=== ENUNCIADO DEL EJERCICIO ===
Retoma, por favor, el texto sobre la importancia del Poder Judicial para la sociedad y continúalo a partir de su última frase.

=== FRAGMENTO DE LECTURA ===
___
Colaboraciones
La importancia del Poder Judicial para la sociedad
12 enero, 2025 | Javier Úbeda Ibáñez
Podemos resumir la doctrina cristiana del poder político, con la frase de san Pablo: «No hay autoridad sino bajo Dios» (Rom 13, 1). Puesto que Dios es el autor del orden natural, en virtud del cual todo ser humano tiende a la convivencia social como un medio necesario para su perfección. En consecuencia, Dios ha dispuesto las cosas de tal suerte que la autoridad forma parte esencial de su plan providencial y, en tal medida, ha de afirmarse que Dios es el origen de toda autoridad humana.
La justicia de Dios es justicia que se desborda, que derrama beneficios, que se comunica y que justifica cuando al lado de la verdadera culpabilidad descubre aún una brizna de buena voluntad. Así es precisamente la justicia divina, que reparte inmerecidos beneficios a sus más necesitadas criaturas, aun cuando no les asista ni el más mínimo derecho.
___
=== EXTRACTO DE DATOS ===
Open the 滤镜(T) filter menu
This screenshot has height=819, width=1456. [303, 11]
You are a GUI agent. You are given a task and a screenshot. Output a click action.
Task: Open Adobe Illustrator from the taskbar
___
=== RESULTADO DEL EJERCICIO ===
Otra cosa diferente es determinar cuál es el modo más adecuado para la designación de los hombres que han de ejercer la autoridad. En la doctrina hay unanimidad con respecto a que la autoridad política tiene su origen en Dios. Pero con respecto a la cuestión de la forma en que se atribuye el poder estatal al que lo ejerce, se han dividido las opiniones.
El Poder Judicial es el último peldaño antes del abismo de la barbarie y del caos. En el último tiempo, este Poder ha sido objeto de profundas reformas que lo están vaciando de valores morales y lo alejan, cada vez más, de su razón de ser en nuestras sociedades modernas. ¿De qué vale nuestra defensa de la vida, si un juez autoriza el aborto? ¿De qué nos sirve el reclamo por un salario digno, si un tribunal nos dice que no tenemos derecho a reclamar? ¿Cuántas veces podremos denunciar la corrupción de los gobiernos o el avance inmisericorde de la droga, si no tenemos magistrados valientes e independientes que nos protejan y repriman legalmente a los delincuentes?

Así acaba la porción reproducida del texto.